Over the past few days I’ve done a little catching up on my movie watching by renting a couple I missed in the theatre. Not really sure why I missed both of these, because I really wanted to see them when they came out. Anyway, here is a little review of Bobby and Alpha Dog.

I started my catching up by watching Bobby over the weekend. First thing to catch my eye when I heard about this movie wasn’t the cast, it was the director. I had just been wondering what happened to Emilio Estevez. Not that I was ever a big fan of his, but with his family having a nice run of success it was just one of those “whatever happened to,” moments. And I had seen a preview once for a movie, The War At Home, which he wrote and directed back in the mid-90s. I think it’s a preview on a movie I own, because I some how remember seeing the preview pretty frequently but I can’t really place it. The Sheen/Estevez family is pretty remarkable. Martin really reintroduced himself to the public with “The West Wing,” and Charlie reinvented himself from former punch line to television star with “Two and a Half Men.” Well the preview always looked pretty solid, but I never heard anything about the actual movie.

So about a year ago I was playing on IMDB.com as I often do, when I came across Bobby. Okay fine, I’ll admit it, I was looking up Lindsay Lohan again. That’s when I saw the cast, and there aren’t many casts that are as impressive and diverse as Bobby. You have your always fantastic, top notch performers in William H. Macy, Laurence Fishburne, Helen Hunt, Martin Sheen and Anthony Hopkins. Then you have the tabloid favorites with Lindsay Lohan, Demi Moore, Ashton Kutcher and to a lesser extent Sharon Stone and Christian Slater. There’s the Will Smith’s heir-apparent, who suddenly stopped taking his career seriously in Nick Cannon. The one time, impressive and cute child actor turned Hobbit, Elijah Wood. Along with Shia LaBeouf, who is the new “it” actor of the moment. An intriguing cast without question, although nothing like the cast of The Departed.

So that director and cast, along with the fact that I’m a bit of a Kennedy fan made this a movie of interest for a multitude of reasons. And I must say, it was a very good movie. There were surprisingly strong performances by Lohan, Stone and Slater. Mostly Lohan, place on my top 10 aside, she actually had the chops. You’d expect her to over act and play a living cliché, but she was actually charming, vulnerable and very low key. More about Sharon Stone later and Slater is all the way back. If only Hollywood had more faith in him, or if he had more faith in himself perhaps, we could see a Robert Downey Jr., like return.

As for the movie itself, it’s really more about the 60’s than it is Bobby Kennedy personally. The hope, last glimmer of hope for a generation, he provided is what we see, and that isn’t at all what you’d expect to see. When you hear there’s a movie about Bobby Kennedy, you’re expecting it to examine him not the impact of his life. Estevez easily could have made a juicy, Hollywood tale of another Kennedy and it probably would have been an interesting movie. But this was much more personal, and linking all these random lives together through one man shows us what a leader is supposed to do.

It’s not a flawless, can’t miss movie. It can be a bit slow, predictable and preachy at times. But it’s definitely worth picking up at Blockbuster or through Netflix, but probably won’t ever find a spot in my personal collection.

----

-- GIVEN PROBLEM 1 --
Copy the passage of the movie review from "As for the movie" up to and including "supposed to do.".
-- GIVEN PROBLEM 2 --
Carry on the movie review past its final sentence.
The items that follow have no connection to the movie review.

-- ENTRIES --
----

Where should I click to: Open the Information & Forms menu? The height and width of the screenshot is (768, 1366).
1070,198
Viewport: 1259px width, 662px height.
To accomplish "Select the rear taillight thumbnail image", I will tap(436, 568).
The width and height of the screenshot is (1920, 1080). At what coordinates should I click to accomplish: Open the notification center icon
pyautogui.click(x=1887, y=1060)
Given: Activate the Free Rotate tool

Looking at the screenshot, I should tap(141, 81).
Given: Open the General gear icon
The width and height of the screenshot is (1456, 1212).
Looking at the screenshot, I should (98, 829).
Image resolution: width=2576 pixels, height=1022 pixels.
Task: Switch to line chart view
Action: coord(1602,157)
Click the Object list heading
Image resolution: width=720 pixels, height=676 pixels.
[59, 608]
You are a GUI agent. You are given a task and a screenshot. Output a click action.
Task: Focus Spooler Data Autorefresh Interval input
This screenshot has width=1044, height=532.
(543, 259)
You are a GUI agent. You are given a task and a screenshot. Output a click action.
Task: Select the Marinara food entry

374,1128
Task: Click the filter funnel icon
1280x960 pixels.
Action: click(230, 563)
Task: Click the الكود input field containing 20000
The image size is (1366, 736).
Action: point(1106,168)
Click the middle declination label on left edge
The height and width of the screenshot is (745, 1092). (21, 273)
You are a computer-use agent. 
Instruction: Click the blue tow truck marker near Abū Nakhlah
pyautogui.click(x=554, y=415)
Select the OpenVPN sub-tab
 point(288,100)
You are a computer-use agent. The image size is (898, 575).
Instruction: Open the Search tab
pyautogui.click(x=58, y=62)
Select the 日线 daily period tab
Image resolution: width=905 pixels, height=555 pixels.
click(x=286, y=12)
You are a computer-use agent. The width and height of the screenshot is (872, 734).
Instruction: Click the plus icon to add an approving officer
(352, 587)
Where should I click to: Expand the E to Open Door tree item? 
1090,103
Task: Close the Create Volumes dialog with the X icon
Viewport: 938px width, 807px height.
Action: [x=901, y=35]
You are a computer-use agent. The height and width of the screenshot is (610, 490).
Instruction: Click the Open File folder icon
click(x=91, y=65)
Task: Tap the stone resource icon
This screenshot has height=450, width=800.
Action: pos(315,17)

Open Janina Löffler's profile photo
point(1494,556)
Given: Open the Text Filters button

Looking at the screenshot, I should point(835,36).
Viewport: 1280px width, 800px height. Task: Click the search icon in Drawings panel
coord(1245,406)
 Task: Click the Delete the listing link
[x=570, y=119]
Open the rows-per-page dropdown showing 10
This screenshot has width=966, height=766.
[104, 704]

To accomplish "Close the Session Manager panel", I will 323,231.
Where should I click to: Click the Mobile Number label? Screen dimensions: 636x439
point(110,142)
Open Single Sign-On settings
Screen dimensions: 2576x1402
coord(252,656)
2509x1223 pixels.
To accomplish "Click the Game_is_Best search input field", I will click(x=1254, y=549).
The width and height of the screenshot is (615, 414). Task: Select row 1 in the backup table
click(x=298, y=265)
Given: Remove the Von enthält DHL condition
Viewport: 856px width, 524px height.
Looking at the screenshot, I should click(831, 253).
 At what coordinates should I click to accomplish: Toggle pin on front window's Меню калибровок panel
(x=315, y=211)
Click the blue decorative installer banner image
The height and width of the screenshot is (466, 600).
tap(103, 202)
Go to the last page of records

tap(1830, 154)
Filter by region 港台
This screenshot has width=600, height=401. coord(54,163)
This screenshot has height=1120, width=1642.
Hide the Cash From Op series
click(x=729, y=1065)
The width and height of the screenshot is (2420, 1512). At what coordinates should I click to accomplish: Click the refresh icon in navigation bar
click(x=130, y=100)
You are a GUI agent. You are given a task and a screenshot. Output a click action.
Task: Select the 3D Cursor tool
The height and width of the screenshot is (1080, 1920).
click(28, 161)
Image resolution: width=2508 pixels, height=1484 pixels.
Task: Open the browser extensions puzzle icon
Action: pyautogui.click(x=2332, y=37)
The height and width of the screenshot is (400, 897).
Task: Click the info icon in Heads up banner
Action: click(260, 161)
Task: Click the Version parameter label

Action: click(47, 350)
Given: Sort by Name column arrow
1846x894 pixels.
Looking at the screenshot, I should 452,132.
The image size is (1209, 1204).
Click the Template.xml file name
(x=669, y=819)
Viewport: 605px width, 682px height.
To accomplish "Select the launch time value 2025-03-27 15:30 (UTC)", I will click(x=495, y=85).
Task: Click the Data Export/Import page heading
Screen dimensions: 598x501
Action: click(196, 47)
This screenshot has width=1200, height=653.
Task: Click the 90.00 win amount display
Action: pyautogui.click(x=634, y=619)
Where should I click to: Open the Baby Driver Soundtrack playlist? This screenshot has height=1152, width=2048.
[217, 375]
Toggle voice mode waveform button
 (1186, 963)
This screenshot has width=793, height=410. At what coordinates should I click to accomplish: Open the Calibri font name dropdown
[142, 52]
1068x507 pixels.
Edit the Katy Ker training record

----

-- EXPECTED OUTPUT 1 --
As for the movie itself, it’s really more about the 60’s than it is Bobby Kennedy personally. The hope, last glimmer of hope for a generation, he provided is what we see, and that isn’t at all what you’d expect to see. When you hear there’s a movie about Bobby Kennedy, you’re expecting it to examine him not the impact of his life. Estevez easily could have made a juicy, Hollywood tale of another Kennedy and it probably would have been an interesting movie. But this was much more personal, and linking all these random lives together through one man shows us what a leader is supposed to do.

-- EXPECTED OUTPUT 2 --
Okay, this doesn’t really fit into a review but, it just hit me that Emilio used to be engaged to Demi Moore. How friggin’ bizarre is that chick? She hangs out with her husband and ex-husband, and appears with her idiot husband in a movie directed by another ex.

Last night I watched the true-crime flick, Alpha Dog. This is another movie I had an interest in long before it made it to theatres, and then some how I missed it. I can’t remember if it was MSNBC or which channel that I first saw the story of Jesse James Hollywood and the kidnapping and murder that the movie is based on, but it was a fascinating story that sounded more like a movie than an actual event.

Turns out it made for a pretty good, but probably coulda been better movie. Everyone was solid, but it still felt more like a “look, Justin Timberlake can do this too” vehicle than gritty crime-drama. And Justin did a very respectable job making and idiot, misguided, troubled punk a like-able sympathetic figure. Ironically, this is probably where the movie went wrong. His character wasn’t the “Alpha Dog,” and shouldn’t have had such a prominent role. That should have been Emile Hirsch, who reminds me a bit of Shia LaBeouf. He played the ringleader to these idiots, who could easily be the same group of dumbasses that I knew in high school. The wannabe thugs, that got in over their heads and made the jump from wannabe’s to full fledged knuckleheads and criminals. So in other words, the guys that carjacked me. Only some how the real Jesse James Hollywood has eluded capture for years and made the FBI’s most wanted list, where as the guys I knew were all arrested within a couple of days.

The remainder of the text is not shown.